• _What to work on_: Transcribe the data that follows, exactly and in full.

Pixel coordinate grounding data:
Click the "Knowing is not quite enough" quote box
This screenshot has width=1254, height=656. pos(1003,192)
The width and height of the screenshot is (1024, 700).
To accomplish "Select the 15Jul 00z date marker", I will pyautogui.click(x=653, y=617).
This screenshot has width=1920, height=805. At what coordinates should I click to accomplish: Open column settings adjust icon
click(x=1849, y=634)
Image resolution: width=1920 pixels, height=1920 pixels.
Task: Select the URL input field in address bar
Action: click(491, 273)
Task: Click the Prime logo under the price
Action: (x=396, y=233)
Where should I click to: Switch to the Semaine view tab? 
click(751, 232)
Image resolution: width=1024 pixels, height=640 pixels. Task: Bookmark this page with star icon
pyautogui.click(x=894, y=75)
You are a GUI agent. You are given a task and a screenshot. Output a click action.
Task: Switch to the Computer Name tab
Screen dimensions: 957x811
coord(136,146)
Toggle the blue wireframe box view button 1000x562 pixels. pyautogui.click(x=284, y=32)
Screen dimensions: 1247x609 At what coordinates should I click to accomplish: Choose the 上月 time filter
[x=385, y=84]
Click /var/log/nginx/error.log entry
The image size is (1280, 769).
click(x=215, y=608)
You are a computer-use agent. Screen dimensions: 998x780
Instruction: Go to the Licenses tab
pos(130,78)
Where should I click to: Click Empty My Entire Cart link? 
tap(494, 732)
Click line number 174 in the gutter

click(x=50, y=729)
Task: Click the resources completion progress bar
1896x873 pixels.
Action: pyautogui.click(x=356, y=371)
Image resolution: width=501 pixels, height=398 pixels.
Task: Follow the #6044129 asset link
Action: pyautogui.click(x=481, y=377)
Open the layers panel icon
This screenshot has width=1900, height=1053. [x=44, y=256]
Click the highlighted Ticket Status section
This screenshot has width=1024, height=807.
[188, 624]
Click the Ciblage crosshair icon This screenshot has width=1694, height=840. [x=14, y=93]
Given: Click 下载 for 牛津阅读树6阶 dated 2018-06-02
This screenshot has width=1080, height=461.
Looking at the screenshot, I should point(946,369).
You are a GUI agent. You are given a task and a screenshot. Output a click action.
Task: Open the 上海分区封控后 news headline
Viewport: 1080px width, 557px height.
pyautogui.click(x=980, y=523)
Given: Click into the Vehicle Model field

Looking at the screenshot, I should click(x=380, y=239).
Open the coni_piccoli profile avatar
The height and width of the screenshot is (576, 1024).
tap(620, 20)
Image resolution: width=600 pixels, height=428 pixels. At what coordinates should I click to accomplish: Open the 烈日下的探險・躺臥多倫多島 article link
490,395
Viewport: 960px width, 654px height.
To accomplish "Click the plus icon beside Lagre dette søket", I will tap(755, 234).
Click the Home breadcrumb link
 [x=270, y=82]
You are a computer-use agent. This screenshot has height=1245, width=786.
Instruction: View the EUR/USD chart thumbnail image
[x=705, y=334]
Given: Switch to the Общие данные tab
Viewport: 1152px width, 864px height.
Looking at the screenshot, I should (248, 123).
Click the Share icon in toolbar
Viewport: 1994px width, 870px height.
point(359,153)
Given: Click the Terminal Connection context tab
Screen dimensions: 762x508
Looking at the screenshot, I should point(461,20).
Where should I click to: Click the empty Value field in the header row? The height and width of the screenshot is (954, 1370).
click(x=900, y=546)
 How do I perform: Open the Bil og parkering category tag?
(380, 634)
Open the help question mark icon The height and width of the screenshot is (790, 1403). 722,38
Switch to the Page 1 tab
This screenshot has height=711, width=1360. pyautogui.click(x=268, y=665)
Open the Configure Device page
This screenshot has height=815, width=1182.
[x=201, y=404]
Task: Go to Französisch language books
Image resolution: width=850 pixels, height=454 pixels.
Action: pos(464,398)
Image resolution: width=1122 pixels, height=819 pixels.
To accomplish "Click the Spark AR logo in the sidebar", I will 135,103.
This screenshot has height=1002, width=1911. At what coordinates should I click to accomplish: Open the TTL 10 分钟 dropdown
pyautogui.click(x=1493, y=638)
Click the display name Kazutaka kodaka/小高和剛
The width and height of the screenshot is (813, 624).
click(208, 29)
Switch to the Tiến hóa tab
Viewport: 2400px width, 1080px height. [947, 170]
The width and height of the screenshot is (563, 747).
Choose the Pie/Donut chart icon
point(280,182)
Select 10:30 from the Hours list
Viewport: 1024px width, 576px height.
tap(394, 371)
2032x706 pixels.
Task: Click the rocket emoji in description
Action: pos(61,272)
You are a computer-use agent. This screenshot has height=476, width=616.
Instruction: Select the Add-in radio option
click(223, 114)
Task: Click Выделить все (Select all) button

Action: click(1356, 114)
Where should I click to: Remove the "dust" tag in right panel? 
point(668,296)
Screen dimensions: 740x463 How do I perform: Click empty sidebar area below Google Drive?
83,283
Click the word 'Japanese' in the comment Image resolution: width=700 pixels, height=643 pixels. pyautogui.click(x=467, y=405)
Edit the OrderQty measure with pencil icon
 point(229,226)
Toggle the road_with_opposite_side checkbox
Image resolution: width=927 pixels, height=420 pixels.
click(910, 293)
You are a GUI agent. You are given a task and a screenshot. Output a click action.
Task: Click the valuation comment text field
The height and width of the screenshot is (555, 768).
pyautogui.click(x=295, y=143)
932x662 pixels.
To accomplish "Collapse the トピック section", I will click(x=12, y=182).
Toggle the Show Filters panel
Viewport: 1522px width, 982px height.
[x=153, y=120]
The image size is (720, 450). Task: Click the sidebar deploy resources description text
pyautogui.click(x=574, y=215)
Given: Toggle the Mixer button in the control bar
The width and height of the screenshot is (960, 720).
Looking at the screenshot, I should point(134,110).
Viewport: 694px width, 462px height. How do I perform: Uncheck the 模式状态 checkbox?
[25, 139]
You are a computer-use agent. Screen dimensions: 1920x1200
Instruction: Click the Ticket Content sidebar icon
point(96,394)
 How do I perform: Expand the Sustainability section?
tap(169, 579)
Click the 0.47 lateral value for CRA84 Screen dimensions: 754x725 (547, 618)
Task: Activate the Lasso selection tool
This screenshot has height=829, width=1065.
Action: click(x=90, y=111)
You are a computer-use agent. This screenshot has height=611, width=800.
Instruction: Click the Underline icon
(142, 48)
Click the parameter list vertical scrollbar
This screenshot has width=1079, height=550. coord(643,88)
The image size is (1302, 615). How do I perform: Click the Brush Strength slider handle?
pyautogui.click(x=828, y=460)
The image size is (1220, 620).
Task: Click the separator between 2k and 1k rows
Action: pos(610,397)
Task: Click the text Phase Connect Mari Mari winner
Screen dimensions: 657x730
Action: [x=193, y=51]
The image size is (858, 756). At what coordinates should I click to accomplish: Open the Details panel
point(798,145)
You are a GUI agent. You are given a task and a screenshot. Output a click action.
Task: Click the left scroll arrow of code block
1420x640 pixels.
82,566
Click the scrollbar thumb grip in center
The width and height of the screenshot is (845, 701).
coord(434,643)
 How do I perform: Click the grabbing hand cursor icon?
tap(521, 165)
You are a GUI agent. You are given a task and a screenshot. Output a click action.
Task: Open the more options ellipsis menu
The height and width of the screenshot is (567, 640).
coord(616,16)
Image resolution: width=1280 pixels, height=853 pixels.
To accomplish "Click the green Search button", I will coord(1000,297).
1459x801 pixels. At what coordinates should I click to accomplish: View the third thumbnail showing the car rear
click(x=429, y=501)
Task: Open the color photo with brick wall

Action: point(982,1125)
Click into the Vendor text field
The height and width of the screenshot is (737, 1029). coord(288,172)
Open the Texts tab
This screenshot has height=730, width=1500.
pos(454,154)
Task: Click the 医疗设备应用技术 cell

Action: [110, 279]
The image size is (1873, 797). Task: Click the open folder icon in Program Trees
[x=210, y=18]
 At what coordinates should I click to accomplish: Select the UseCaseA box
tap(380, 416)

• _Answer below_:
Click the "Knowing is not quite enough" quote box
This screenshot has width=1254, height=656. pos(1003,192)
The width and height of the screenshot is (1024, 700).
To accomplish "Select the 15Jul 00z date marker", I will pyautogui.click(x=653, y=617).
This screenshot has width=1920, height=805. At what coordinates should I click to accomplish: Open column settings adjust icon
click(x=1849, y=634)
Image resolution: width=1920 pixels, height=1920 pixels.
Task: Select the URL input field in address bar
Action: click(491, 273)
Task: Click the Prime logo under the price
Action: (x=396, y=233)
Where should I click to: Switch to the Semaine view tab? 
click(751, 232)
Image resolution: width=1024 pixels, height=640 pixels. Task: Bookmark this page with star icon
pyautogui.click(x=894, y=75)
You are a GUI agent. You are given a task and a screenshot. Output a click action.
Task: Switch to the Computer Name tab
Screen dimensions: 957x811
coord(136,146)
Toggle the blue wireframe box view button 1000x562 pixels. pyautogui.click(x=284, y=32)
Screen dimensions: 1247x609 At what coordinates should I click to accomplish: Choose the 上月 time filter
[x=385, y=84]
Click /var/log/nginx/error.log entry
The image size is (1280, 769).
click(x=215, y=608)
You are a computer-use agent. Screen dimensions: 998x780
Instruction: Go to the Licenses tab
pos(130,78)
Where should I click to: Click Empty My Entire Cart link? 
tap(494, 732)
Click line number 174 in the gutter

click(x=50, y=729)
Task: Click the resources completion progress bar
1896x873 pixels.
Action: pyautogui.click(x=356, y=371)
Image resolution: width=501 pixels, height=398 pixels.
Task: Follow the #6044129 asset link
Action: pyautogui.click(x=481, y=377)
Open the layers panel icon
This screenshot has width=1900, height=1053. [x=44, y=256]
Click the highlighted Ticket Status section
This screenshot has width=1024, height=807.
[188, 624]
Click the Ciblage crosshair icon This screenshot has width=1694, height=840. [x=14, y=93]
Given: Click 下载 for 牛津阅读树6阶 dated 2018-06-02
This screenshot has width=1080, height=461.
Looking at the screenshot, I should point(946,369).
You are a GUI agent. You are given a task and a screenshot. Output a click action.
Task: Open the 上海分区封控后 news headline
Viewport: 1080px width, 557px height.
pyautogui.click(x=980, y=523)
Given: Click into the Vehicle Model field

Looking at the screenshot, I should click(x=380, y=239).
Open the coni_piccoli profile avatar
The height and width of the screenshot is (576, 1024).
tap(620, 20)
Image resolution: width=600 pixels, height=428 pixels. At what coordinates should I click to accomplish: Open the 烈日下的探險・躺臥多倫多島 article link
490,395
Viewport: 960px width, 654px height.
To accomplish "Click the plus icon beside Lagre dette søket", I will tap(755, 234).
Click the Home breadcrumb link
 [x=270, y=82]
You are a computer-use agent. This screenshot has height=1245, width=786.
Instruction: View the EUR/USD chart thumbnail image
[x=705, y=334]
Given: Switch to the Общие данные tab
Viewport: 1152px width, 864px height.
Looking at the screenshot, I should (248, 123).
Click the Share icon in toolbar
Viewport: 1994px width, 870px height.
point(359,153)
Given: Click the Terminal Connection context tab
Screen dimensions: 762x508
Looking at the screenshot, I should point(461,20).
Where should I click to: Click the empty Value field in the header row? The height and width of the screenshot is (954, 1370).
click(x=900, y=546)
 How do I perform: Open the Bil og parkering category tag?
(380, 634)
Open the help question mark icon The height and width of the screenshot is (790, 1403). 722,38
Switch to the Page 1 tab
This screenshot has height=711, width=1360. pyautogui.click(x=268, y=665)
Open the Configure Device page
This screenshot has height=815, width=1182.
[x=201, y=404]
Task: Go to Französisch language books
Image resolution: width=850 pixels, height=454 pixels.
Action: pos(464,398)
Image resolution: width=1122 pixels, height=819 pixels.
To accomplish "Click the Spark AR logo in the sidebar", I will 135,103.
This screenshot has height=1002, width=1911. At what coordinates should I click to accomplish: Open the TTL 10 分钟 dropdown
pyautogui.click(x=1493, y=638)
Click the display name Kazutaka kodaka/小高和剛
The width and height of the screenshot is (813, 624).
click(208, 29)
Switch to the Tiến hóa tab
Viewport: 2400px width, 1080px height. [947, 170]
The width and height of the screenshot is (563, 747).
Choose the Pie/Donut chart icon
point(280,182)
Select 10:30 from the Hours list
Viewport: 1024px width, 576px height.
tap(394, 371)
2032x706 pixels.
Task: Click the rocket emoji in description
Action: pos(61,272)
You are a computer-use agent. This screenshot has height=476, width=616.
Instruction: Select the Add-in radio option
click(223, 114)
Task: Click Выделить все (Select all) button

Action: click(1356, 114)
Where should I click to: Remove the "dust" tag in right panel? 
point(668,296)
Screen dimensions: 740x463 How do I perform: Click empty sidebar area below Google Drive?
83,283
Click the word 'Japanese' in the comment Image resolution: width=700 pixels, height=643 pixels. pyautogui.click(x=467, y=405)
Edit the OrderQty measure with pencil icon
 point(229,226)
Toggle the road_with_opposite_side checkbox
Image resolution: width=927 pixels, height=420 pixels.
click(910, 293)
You are a GUI agent. You are given a task and a screenshot. Output a click action.
Task: Click the valuation comment text field
The height and width of the screenshot is (555, 768).
pyautogui.click(x=295, y=143)
932x662 pixels.
To accomplish "Collapse the トピック section", I will click(x=12, y=182).
Toggle the Show Filters panel
Viewport: 1522px width, 982px height.
[x=153, y=120]
The image size is (720, 450). Task: Click the sidebar deploy resources description text
pyautogui.click(x=574, y=215)
Given: Toggle the Mixer button in the control bar
The width and height of the screenshot is (960, 720).
Looking at the screenshot, I should point(134,110).
Viewport: 694px width, 462px height. How do I perform: Uncheck the 模式状态 checkbox?
[25, 139]
You are a computer-use agent. Screen dimensions: 1920x1200
Instruction: Click the Ticket Content sidebar icon
point(96,394)
 How do I perform: Expand the Sustainability section?
tap(169, 579)
Click the 0.47 lateral value for CRA84 Screen dimensions: 754x725 (547, 618)
Task: Activate the Lasso selection tool
This screenshot has height=829, width=1065.
Action: click(x=90, y=111)
You are a computer-use agent. This screenshot has height=611, width=800.
Instruction: Click the Underline icon
(142, 48)
Click the parameter list vertical scrollbar
This screenshot has width=1079, height=550. coord(643,88)
The image size is (1302, 615). How do I perform: Click the Brush Strength slider handle?
pyautogui.click(x=828, y=460)
The image size is (1220, 620).
Task: Click the separator between 2k and 1k rows
Action: pos(610,397)
Task: Click the text Phase Connect Mari Mari winner
Screen dimensions: 657x730
Action: [x=193, y=51]
The image size is (858, 756). At what coordinates should I click to accomplish: Open the Details panel
point(798,145)
You are a GUI agent. You are given a task and a screenshot. Output a click action.
Task: Click the left scroll arrow of code block
1420x640 pixels.
82,566
Click the scrollbar thumb grip in center
The width and height of the screenshot is (845, 701).
coord(434,643)
 How do I perform: Click the grabbing hand cursor icon?
tap(521, 165)
You are a GUI agent. You are given a task and a screenshot. Output a click action.
Task: Open the more options ellipsis menu
The height and width of the screenshot is (567, 640).
coord(616,16)
Image resolution: width=1280 pixels, height=853 pixels.
To accomplish "Click the green Search button", I will coord(1000,297).
1459x801 pixels. At what coordinates should I click to accomplish: View the third thumbnail showing the car rear
click(x=429, y=501)
Task: Open the color photo with brick wall

Action: point(982,1125)
Click into the Vendor text field
The height and width of the screenshot is (737, 1029). coord(288,172)
Open the Texts tab
This screenshot has height=730, width=1500.
pos(454,154)
Task: Click the 医疗设备应用技术 cell

Action: [110, 279]
The image size is (1873, 797). Task: Click the open folder icon in Program Trees
[x=210, y=18]
 At what coordinates should I click to accomplish: Select the UseCaseA box
tap(380, 416)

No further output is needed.